Another must is the beautifully restored Tile Museum. The entire interior of the central dome of this building, which was the former Seljuk theological school from 1251, highlights the amazingly preserved blue-and-white Seljuk tilework. There is also a collection of ceramics on display that include octagonal Seljuk tiles that were found during excavations at Kubad Abad Palace on Lake Beyşehir. A man named Emir Celaleddin Karatay, a Seljuk general, vizier and statesman, is also buried onsite here.
Thoughts on the Food
The traditional cuisine of Konya was developed in palaces and molded with a Mevlevi manner, this actually goes for all of the classic Turkish cuisine. Here however, you can expect oven kebabi, etli ekmek, which is bread with mince meat on top and also peynirli pide, a bread with cheese layered on top. Always look on the menu for dishes such as Ekmek Salmasi, Etli Yaprak Sarmasi and Demirhindi Serbeti (tamarind sherbert).
I fell in love with Konya's most treasured dish called Erliekmek. It is like a pizza only Turkish style and the crust is thin, the mince meat cleavered and the vegetables kneaded. Hard to explain, but it would be sheer negligence for you to visit Konya on not try this dish a few times.
I was thrilled when my Turkish contacts said I would be flying on Turkish Airlines. It would be my second time in 2014 and I love this airline. If you haven't noticed yet, Turkish Airlines is opening hubs in a number of U.S. cities and they have the best prices for flying overseas than any other airline right now.
The airline has also been voted Europe's best airline for the third year and they currently have six hubs in the United States; New York; Los Angeles; Chicago; Houston; Washington, D.C.; and Boston. A member of the Star Alliance, it was reported in a press release by Turkish Airlines that in the first quarter of 2014 alone, the airline carried 12 million passengers.
From a personal standpoint on my two flights, I had the pleasure of sitting in Business Class and while I fly a lot of miles both Business and Economy, the experience both times was exceptional. I particularly like the small touches this airline adds like at dinnertime when flight attendants bring little candles out with a LED bulb -- no fire -- and they make the dining experience so pleasurable. The airline has excellent food and a chef on board who takes the time to serve the passengers the specially-prepared food that is reminiscent of both local and international fare.

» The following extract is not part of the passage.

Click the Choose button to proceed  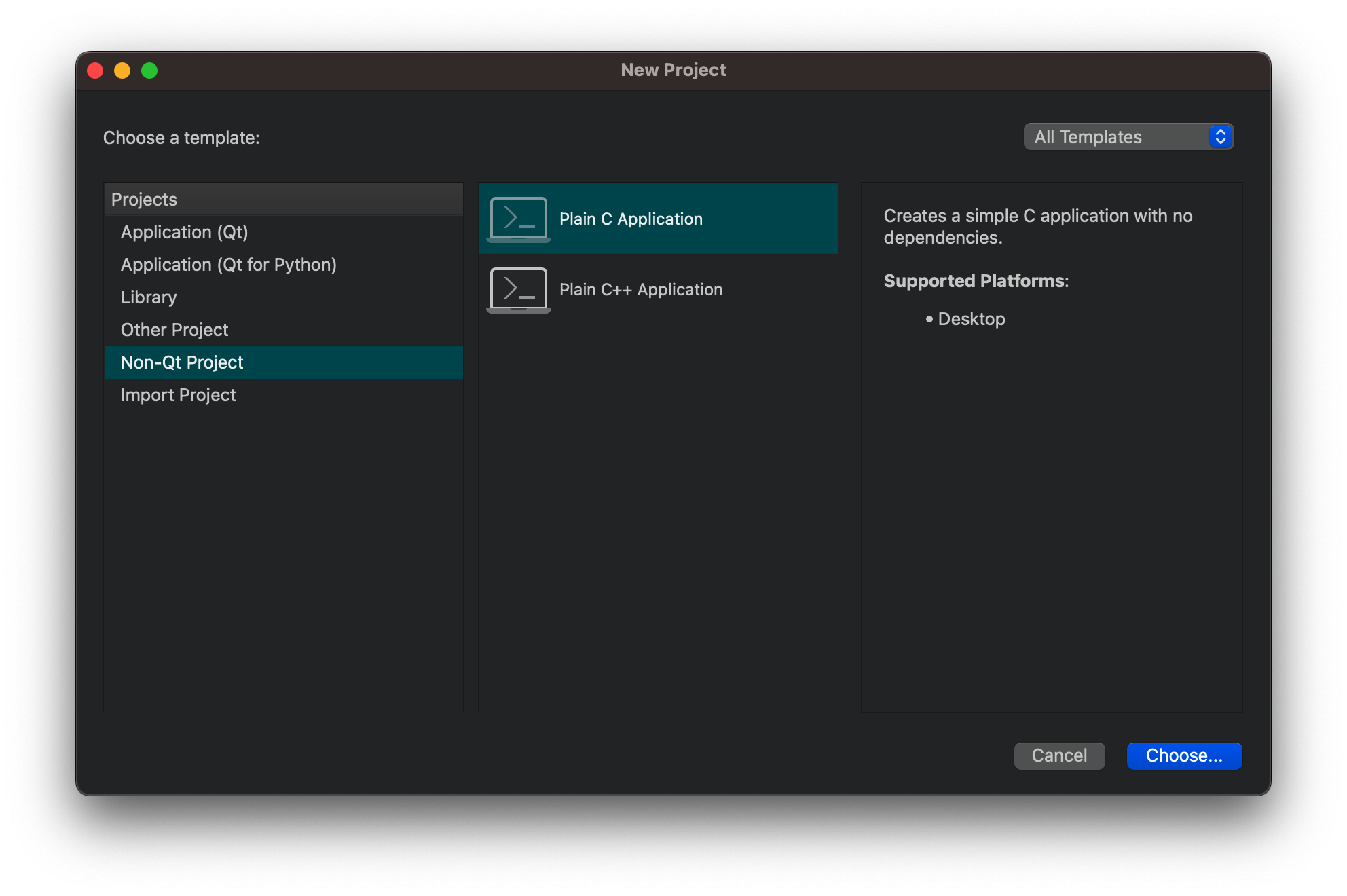(x=1183, y=755)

I flew nonstop to Istanbul from Houston on my first trip and the second time from Chicago, both were brilliant experiences. Kudos to the staff making it a friendly time from boarding until debarkation and while in-flight the seats are comfortable and the movie selection good. In fact, so good that I didn't sleep as much as I should have because I couldn't stop watching movies and taking advantage of the five-star service.
NOTE: This author does not and will never take any money from any automotive brand or destination/restaurant/activity, etc. in exchange for coverage; the views are strictly the author's opinion.